2003’te tanıştığım Alper Taş, çok da değişmemiş, hala ilk günkü inanç, mücadele azmi ve umudu ile Haziran Türkiye’sini kurmak için her gün başka bir kentte, başka bir toplulukla, başka bir Türkiye mümkün şiarını düstur edinmeye devam ediyor.


“Haziran Meclisleri ile Halk Hareketi Yaratmak İstiyoruz”

İ. AKTAŞ: Özgürlük ve Dayanışma Partisi 20.  Yılında il ve ilçe kongreleri sonrası Büyük Kongre hazırlığı içinde; Yeni Dönemde ÖDP’nin Türkiye siyasetindeki yeri, önemi, ve hedefleri neler olacak?

A. TAŞ: 20. Yılımızı kutlayacağımız 8. Büyük Kongremizi 13-14 Mart tarihlerinde Ankara’da gerçekleştireceğiz. 20. Yılın vesilesiyle, deneyimler ışığında, özeleştirel yaklaşımla yeni bir yol açacağız, yeni bir başlangıç yapacağız, doğrusunu söylemek gerekirse kendimizi yenileyeceğiz.

ÖDP uzun zamandır bir boşlukta, boşluktan kastım; üyelerimiz, ÖDP kadroları, dostlarımız, Birleşik Haziran Hareketi’nni örgütlenmesi ve çalışmaları bağlamında büyük bir mesai ve özveri içerisindeler. Kongremizde de üzerinde duracağımız esas mesele, yani ÖDP’nin en önemli mücadele başlığı Haziran Meclisleri ile halk hareketi yaratmak olacaktır. Haziran Meclislerini birer direniş ve mücadele örgütü hem de dayanışma örgütü haline getirmek istiyoruz. Öncelikle ÖDP’yi Haziranlaştırmak gayemiz olacaktır.

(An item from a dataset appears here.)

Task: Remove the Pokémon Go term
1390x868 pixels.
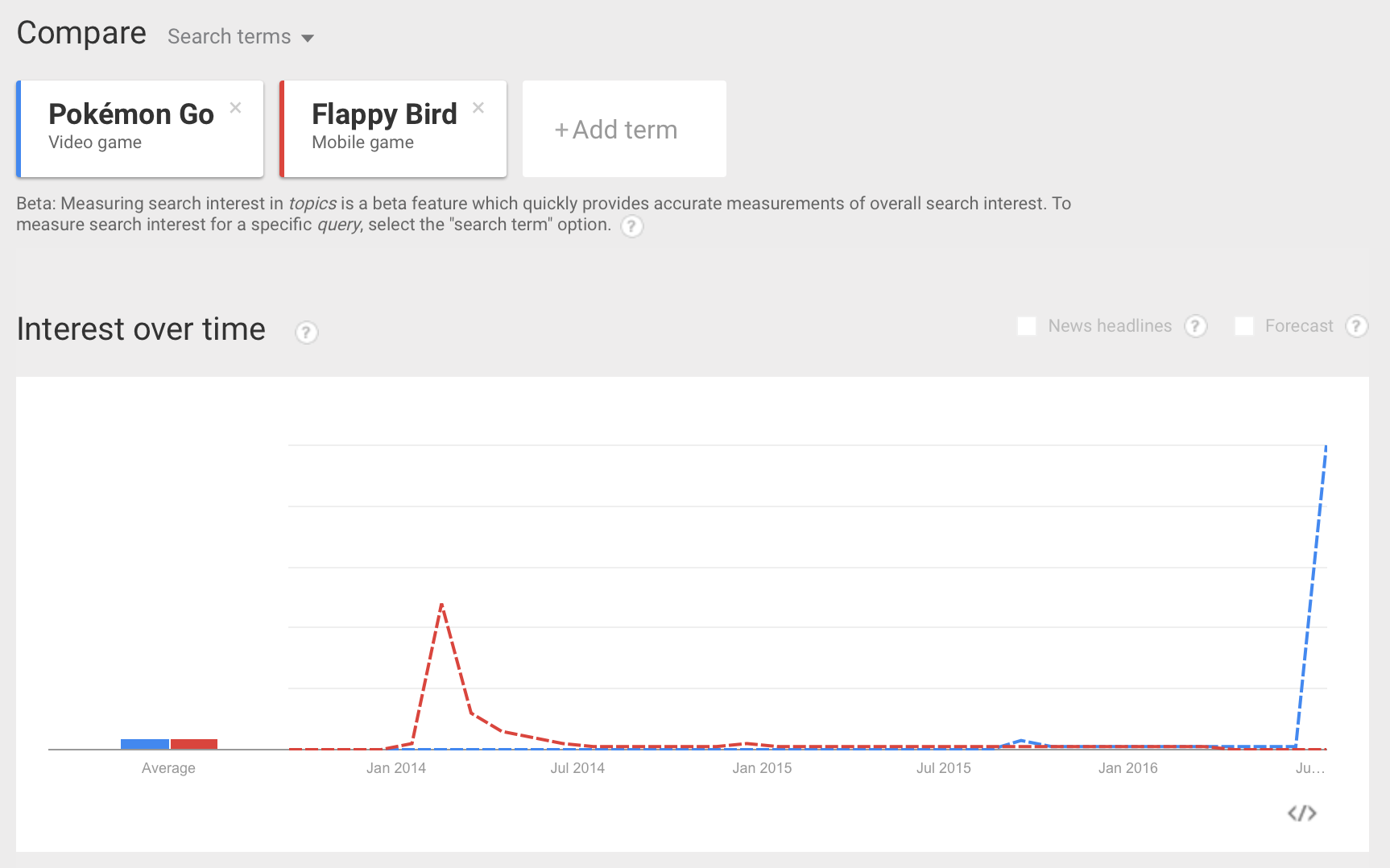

ÖDP’nin kendine ait gündemleri de olacak. 3 ana başlık halinde bunu ortaya koymak istiyoruz. İlk olarak 1996’da kuruluşumuzda sosyalizm tartışmaları etrafında bir parti kurulmuştu. Sosyalizmin yeniden inşası ve ideolojiyi yeniden üretmek anlamında uzunca süredir bu konuyu örgütlemedik. 21. Yüzyılda bu konuyu yeniden konuşup, tartışıp, üretimi anlamında bir ana gündemimiz olacaktır. Sosyalizm tartışmalarının odağı bir parti olsun istiyoruz

İkinci olarak, Tükiye’de toplumsal hareket  ve solun zayıflığı. Bu tespitin özelinde ÖDP’nin de zayıf olması. Söylediklerimizi toplumsal bir güç haline getirememe problemi ile karşı karşıyayız. Bu bağlamda önümüzdeki dönemde sınıf-emek ve ekoloji meseleleri ile daha fazla teorik ve pratik karşılıklar üzerine çalışacağız. Kadrolarımızı bu anlamda güçlendireceğiz

Üçüncü olarak da; Haziran Hareketi bir yandan ÖDP bir yandan mücadelemizi sürdüreceğiz. ÖDP’yi parti gibi parti  yapmayı amaçlıyoruz. Bundan kastımız, AKP’nin politikalarını teşhir eden, onu açığa çıkaran ve gerekli her türlü muhalefeti örüp, alternatifini de halka sunan parti olmayı, bir nevi ‘Gölge Kabine’ oluşturmayı hedefliyoruz. Ayrıca parti yönetimimizi daha kolektif bir yapıya büründürmek için çalışmalar yürütüyoruz. Bunu da kongremizde kamuoyuna açıklayacağız.


“Bir arada yaşamı savunalım halen geçerli bir düşüncedir”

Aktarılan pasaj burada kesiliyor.